=== WHAT TO DO ===
In the data that follows, find the line with "Given: Click the General Search keyword field"; transcribe it, every later line up to the one with "Given: Open the Icon settings tab", and that line as well, exactly and with no others.

=== Begin Enclosure ===

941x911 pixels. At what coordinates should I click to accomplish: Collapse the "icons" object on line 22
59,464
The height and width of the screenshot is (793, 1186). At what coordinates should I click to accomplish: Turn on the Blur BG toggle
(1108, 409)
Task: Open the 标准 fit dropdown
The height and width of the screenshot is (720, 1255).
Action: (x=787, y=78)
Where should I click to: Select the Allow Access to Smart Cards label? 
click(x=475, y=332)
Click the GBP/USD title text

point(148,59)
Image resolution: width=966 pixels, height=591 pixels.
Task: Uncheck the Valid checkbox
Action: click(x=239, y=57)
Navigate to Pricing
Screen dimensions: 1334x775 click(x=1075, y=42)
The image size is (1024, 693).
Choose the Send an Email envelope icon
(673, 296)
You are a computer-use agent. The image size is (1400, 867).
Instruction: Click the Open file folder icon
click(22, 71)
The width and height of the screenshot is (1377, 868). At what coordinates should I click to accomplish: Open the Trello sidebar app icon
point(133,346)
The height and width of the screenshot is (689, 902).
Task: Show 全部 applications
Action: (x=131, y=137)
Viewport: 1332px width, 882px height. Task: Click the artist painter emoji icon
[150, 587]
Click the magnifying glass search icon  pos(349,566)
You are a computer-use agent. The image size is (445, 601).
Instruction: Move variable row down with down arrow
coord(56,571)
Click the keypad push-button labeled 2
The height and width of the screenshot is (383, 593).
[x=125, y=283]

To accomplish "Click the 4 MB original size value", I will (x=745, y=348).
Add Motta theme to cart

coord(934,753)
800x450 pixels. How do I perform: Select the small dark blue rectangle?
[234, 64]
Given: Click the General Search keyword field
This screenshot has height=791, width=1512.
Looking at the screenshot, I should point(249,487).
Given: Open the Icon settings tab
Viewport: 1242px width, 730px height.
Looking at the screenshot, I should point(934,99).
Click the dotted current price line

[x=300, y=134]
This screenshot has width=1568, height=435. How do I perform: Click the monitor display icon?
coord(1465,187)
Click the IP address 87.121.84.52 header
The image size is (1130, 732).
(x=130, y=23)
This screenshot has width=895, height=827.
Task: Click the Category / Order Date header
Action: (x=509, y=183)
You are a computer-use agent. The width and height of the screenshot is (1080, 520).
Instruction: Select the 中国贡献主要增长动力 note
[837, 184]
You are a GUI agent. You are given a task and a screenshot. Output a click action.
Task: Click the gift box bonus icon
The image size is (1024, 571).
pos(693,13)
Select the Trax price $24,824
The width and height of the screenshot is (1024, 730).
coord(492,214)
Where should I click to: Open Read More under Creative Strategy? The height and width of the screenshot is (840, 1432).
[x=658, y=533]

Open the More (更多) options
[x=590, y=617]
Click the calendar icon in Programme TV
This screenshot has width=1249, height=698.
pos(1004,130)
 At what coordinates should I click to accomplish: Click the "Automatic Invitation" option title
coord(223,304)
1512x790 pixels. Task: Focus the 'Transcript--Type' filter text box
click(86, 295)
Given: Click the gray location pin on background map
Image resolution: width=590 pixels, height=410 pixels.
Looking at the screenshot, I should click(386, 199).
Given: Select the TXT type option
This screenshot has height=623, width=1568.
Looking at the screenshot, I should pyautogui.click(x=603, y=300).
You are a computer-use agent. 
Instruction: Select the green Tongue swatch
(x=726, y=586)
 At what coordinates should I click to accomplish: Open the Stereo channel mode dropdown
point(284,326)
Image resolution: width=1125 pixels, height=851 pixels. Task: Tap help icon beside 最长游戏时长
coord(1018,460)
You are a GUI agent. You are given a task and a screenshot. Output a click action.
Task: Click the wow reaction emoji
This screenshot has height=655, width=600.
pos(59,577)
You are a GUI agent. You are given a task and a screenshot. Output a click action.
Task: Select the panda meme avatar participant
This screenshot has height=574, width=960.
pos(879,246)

=== End Enclosure ===

=== RESPONSE BOX ===
Given: Click the General Search keyword field
This screenshot has height=791, width=1512.
Looking at the screenshot, I should point(249,487).
Given: Open the Icon settings tab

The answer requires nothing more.